### WORK TO BE COMPLETED
Give everything from the line containing "You are a computer-use" down to the end of the items as a Markdown table with a Row column numbering each line and a Line column holding its text. Skip blank lines and leave the pictures out.

-- START MATERIAL --

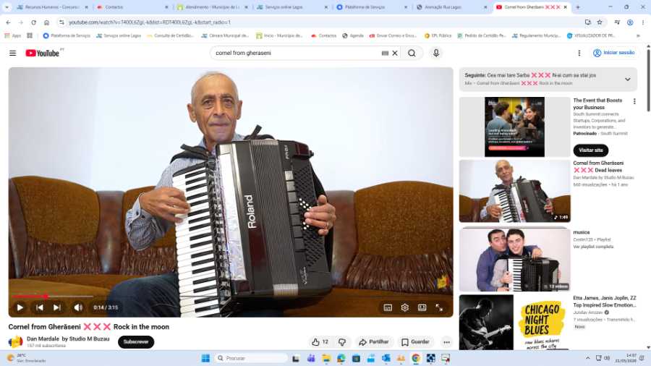Image resolution: width=651 pixels, height=366 pixels.
Task: Dislike the video with thumbs down
Action: 342,342
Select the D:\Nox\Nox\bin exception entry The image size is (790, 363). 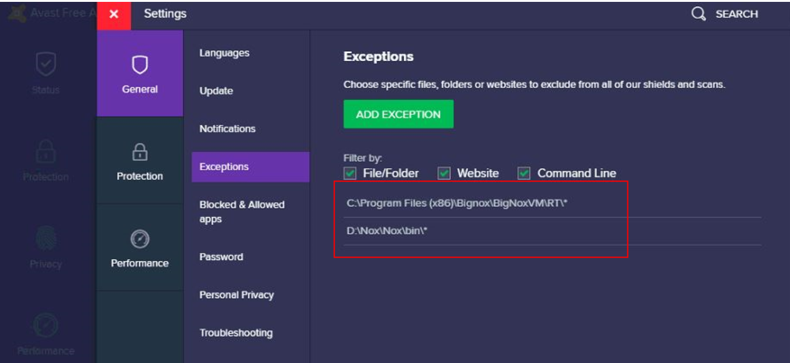click(387, 231)
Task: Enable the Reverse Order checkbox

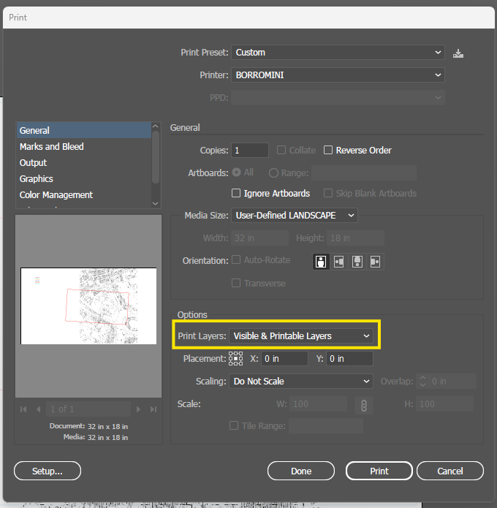Action: (328, 150)
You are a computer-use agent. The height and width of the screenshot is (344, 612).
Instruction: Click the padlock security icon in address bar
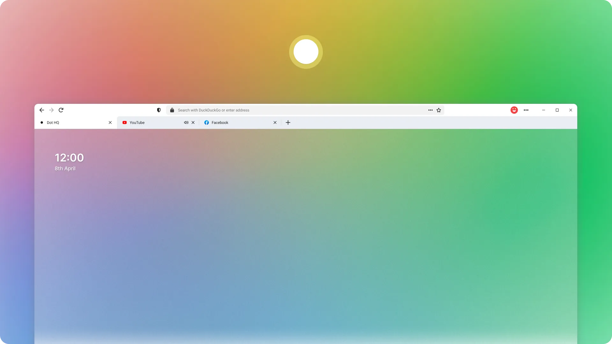[x=172, y=110]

-- END MATERIAL --

### TASK ANSWER
| Row | Line |
|---|---|
| 1 | You are a computer-use agent. The height and width of the screenshot is (344, 612). |
| 2 | Instruction: Click the padlock security icon in address bar |
| 3 | [x=172, y=110] |